朝早く、子猫さんが起きないようにそっと、財布と携帯だけ持って、坊を外へと連れ出した。

始発の鈍行に乗り込んで、行けるところまで行こうと思った。坊が、何も考えずにいられるところまで。


鈍行の終点は名前も知らない駅だった。どうやら海辺の町らしく、潮のにおいがした。
「……俺ら何してん」
坊が呟いた。
「ガッコさぼってこんなとこまで来て」
「ええやないですか、たまには息抜きしたって。ほら坊、ケータイ貸してください」
手渡された携帯を、自分のものと一緒に駅のコインロッカーに放り込んだ。
「……何してん」
「ほら、余計なことは考えんで済むようにですわ」
へらっと笑うと、坊は難しい顔をして、「お前って、なんも考えとらんように見えるけど、そんなことあらへんのやな」と言った。

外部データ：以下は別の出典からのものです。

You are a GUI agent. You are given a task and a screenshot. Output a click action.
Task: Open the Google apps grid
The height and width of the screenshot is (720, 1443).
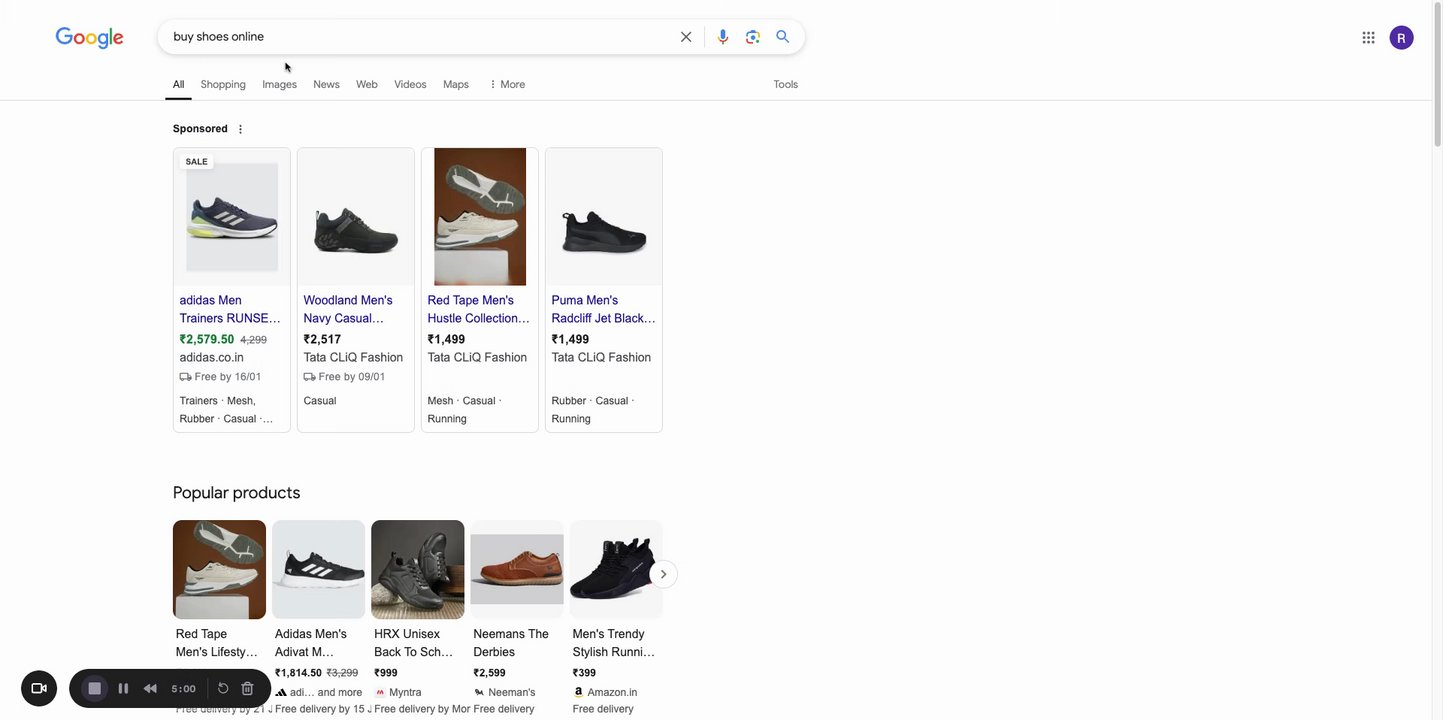pyautogui.click(x=1368, y=38)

コンビニで朝飯兼昼飯を買って、俺たちは人気のない浜へ行った。海は奥村くんと出雲ちゃんと一緒に任務で来て以来だ。坊は今年はじめてじゃないだろうか。太平洋は磯臭くないから気持ちいい。多少ゴミは落ちているものの、水も綺麗だ。
俺たちは砂浜へ腰掛け、海をぼんやり見ながら黙っておにぎりを頬張った。
「……堪忍な、志摩」
沈黙を破ったのは坊の方だった。
「俺のわがままでこんなとこまで連れてこさせてしもて」
「ええですて。坊と違おて俺は不真面目さんやからなあ、ガッコさぼるくらいどってことあらしまへん」
「何言うとるんや。お前がそんなんやったら、俺が八百造に申し訳がたたん」
「いーえ、おとんは怒りませんよ?志摩は勝呂のもんですからね」
坊は目を丸くした。
「志摩は勝呂のもんです」
俺はもう一度、坊に言い聞かせるように言った。
「だから坊は俺のこと、好き勝手してもらってええんです。坊についてくのが俺のお役目やから」

昔から、坊が弱いとこを見せるのは柔兄だけだった。俺や子猫さんには絶対に見せようとしなかった。
坊を抱いて背中をさする柔兄を、柔兄の着物の裾を握り締めて嗚咽を飲み込んで静かに泣く坊を、俺はいつもただ影から見ていることしかできなかった。
でも、今は違う。坊の側にはもう柔兄はいない。俺の身体も坊ほどではないけど大きくなって、ぎゅっと抱きしめて背中をさすることくらいは、できるのだ。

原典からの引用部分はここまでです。